AIM = Write out each of the items below exactly as it appears, line for line.

----------

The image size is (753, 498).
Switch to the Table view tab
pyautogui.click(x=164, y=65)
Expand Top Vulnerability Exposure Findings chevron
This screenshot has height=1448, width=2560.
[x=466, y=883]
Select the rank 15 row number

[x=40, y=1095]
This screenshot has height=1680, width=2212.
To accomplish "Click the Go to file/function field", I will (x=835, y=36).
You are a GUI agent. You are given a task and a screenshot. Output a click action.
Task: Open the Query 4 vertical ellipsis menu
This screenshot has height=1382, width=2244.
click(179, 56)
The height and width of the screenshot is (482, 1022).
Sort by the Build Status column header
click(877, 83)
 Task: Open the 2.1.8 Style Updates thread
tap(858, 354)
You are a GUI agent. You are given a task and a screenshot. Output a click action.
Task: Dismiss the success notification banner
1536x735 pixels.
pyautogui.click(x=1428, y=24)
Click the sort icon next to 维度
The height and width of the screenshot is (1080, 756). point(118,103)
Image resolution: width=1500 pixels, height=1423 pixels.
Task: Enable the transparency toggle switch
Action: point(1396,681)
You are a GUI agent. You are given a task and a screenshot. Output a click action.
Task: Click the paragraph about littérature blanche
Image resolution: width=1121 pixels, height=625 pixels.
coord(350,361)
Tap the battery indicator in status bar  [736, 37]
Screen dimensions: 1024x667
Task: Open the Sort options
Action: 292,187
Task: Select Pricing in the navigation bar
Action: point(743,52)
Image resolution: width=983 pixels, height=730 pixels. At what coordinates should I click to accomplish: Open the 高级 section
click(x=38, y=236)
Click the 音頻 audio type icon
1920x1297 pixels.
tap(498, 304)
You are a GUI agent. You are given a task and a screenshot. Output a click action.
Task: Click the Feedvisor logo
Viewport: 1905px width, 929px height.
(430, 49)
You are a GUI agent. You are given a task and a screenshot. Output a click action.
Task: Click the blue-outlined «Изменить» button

----------

ANSWER TO THIS EXERCISE =
The image size is (753, 498).
Switch to the Table view tab
pyautogui.click(x=164, y=65)
Expand Top Vulnerability Exposure Findings chevron
This screenshot has height=1448, width=2560.
[x=466, y=883]
Select the rank 15 row number

[x=40, y=1095]
This screenshot has height=1680, width=2212.
To accomplish "Click the Go to file/function field", I will (x=835, y=36).
You are a GUI agent. You are given a task and a screenshot. Output a click action.
Task: Open the Query 4 vertical ellipsis menu
This screenshot has height=1382, width=2244.
click(179, 56)
The height and width of the screenshot is (482, 1022).
Sort by the Build Status column header
click(877, 83)
 Task: Open the 2.1.8 Style Updates thread
tap(858, 354)
You are a GUI agent. You are given a task and a screenshot. Output a click action.
Task: Dismiss the success notification banner
1536x735 pixels.
pyautogui.click(x=1428, y=24)
Click the sort icon next to 维度
The height and width of the screenshot is (1080, 756). point(118,103)
Image resolution: width=1500 pixels, height=1423 pixels.
Task: Enable the transparency toggle switch
Action: point(1396,681)
You are a GUI agent. You are given a task and a screenshot. Output a click action.
Task: Click the paragraph about littérature blanche
Image resolution: width=1121 pixels, height=625 pixels.
coord(350,361)
Tap the battery indicator in status bar  [736, 37]
Screen dimensions: 1024x667
Task: Open the Sort options
Action: 292,187
Task: Select Pricing in the navigation bar
Action: point(743,52)
Image resolution: width=983 pixels, height=730 pixels. At what coordinates should I click to accomplish: Open the 高级 section
click(x=38, y=236)
Click the 音頻 audio type icon
1920x1297 pixels.
tap(498, 304)
You are a GUI agent. You are given a task and a screenshot. Output a click action.
Task: Click the Feedvisor logo
Viewport: 1905px width, 929px height.
(430, 49)
You are a GUI agent. You are given a task and a screenshot. Output a click action.
Task: Click the blue-outlined «Изменить» button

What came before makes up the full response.